States are not equal in real terms. States possess different degrees of power and resources. The “elite of states” is often able to induce concessions from other states. Sometimes this elite is aggressive and rapacious but – because it is too costly to rule the world by using terror – elites often make concessions inmatters that would not jeopardize their fundamental interests. Elites are powerful but they are not omnipotent. Unless they judiciously use their power, they could be toppled.
A substantive concept of equity may involve the pursuit of various and mutually exclusive objectives. Equity could be conceived as: Distributive equity.
Distributive equity involves the pursuit of equality through equal distribution of power and resources according to a socialist ideal or a pursuit of a paradigm in which those who win in a transaction are willing to provide satisfactory compensation to losers;
Survival of the fittest in various articulations of meritocracy, ability or capability rewarding systems. This idea of equity has not much to do with equality but starts with the assumption that people are unequal and, thus, rewards would have to match the level of merit, ability, and capacity; and
Corrective equity: correct the imbalance in the existence of power by providing assistance to the weaker members of society and those in need. Corrective equity is a sort of redistributive equity with the goal of addressing past inequalities. In this respect, equity may be dedicated to the pursuit of the reduction of the gap between the rich (powerful) and the poor (weak). Such notion of equity emanates from notions of solidarity among humans. In this case, equity has not much to do with the achievement of an ideal level of equality, where all people would be equally powerful and wealthy, but with the reduction of inequalities – most people achieving a minimum standard of living (food, shelter, and education). In addition to these conceptualizations of equity, other versions include what could be called punitive equity, the tit-for-tat approach, or procedural equity – the right process. Examples of right process include elements that define a minimum order, such as pacta sunt servanda and due process.
The notion of equity has found articulation in various areas of law and is expressed in multiple concepts, such as that of unjust enrichment (that one should not obtain unfair enrichment at the expense of others) and of estoppel or good faith and in instruments of resource allocation.41 In general, equity has been used by courts to mitigate the effects of stringently implemented rules of law.

### Short task:
According to the text on equity, what have courts generally used equity to do? The items that come next are separate material with no connection to the text on equity.

### Listed entries:
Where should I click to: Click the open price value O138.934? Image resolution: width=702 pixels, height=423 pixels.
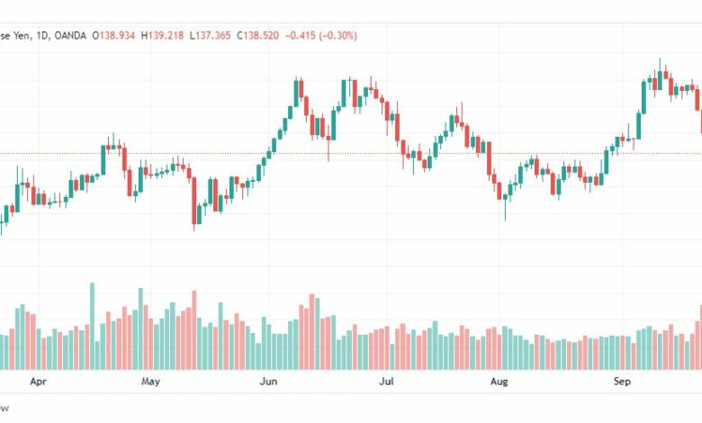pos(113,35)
--
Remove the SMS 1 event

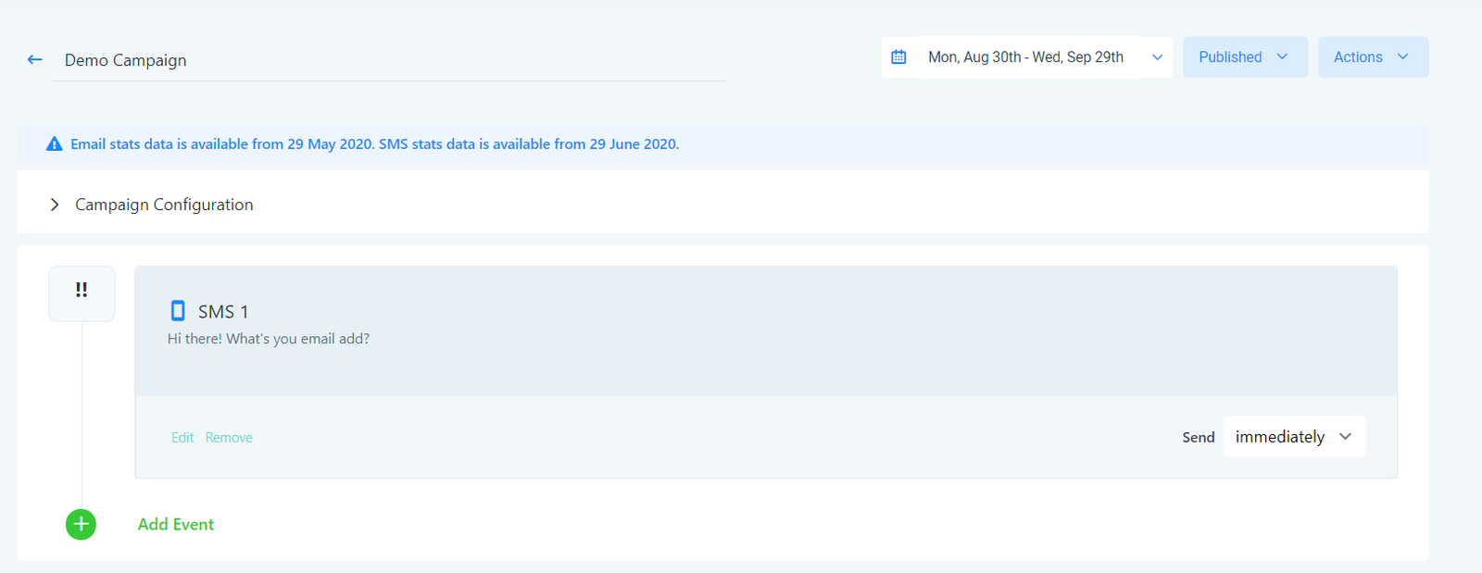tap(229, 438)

### The reply:
To mitigate the effects of stringently implemented rules of law.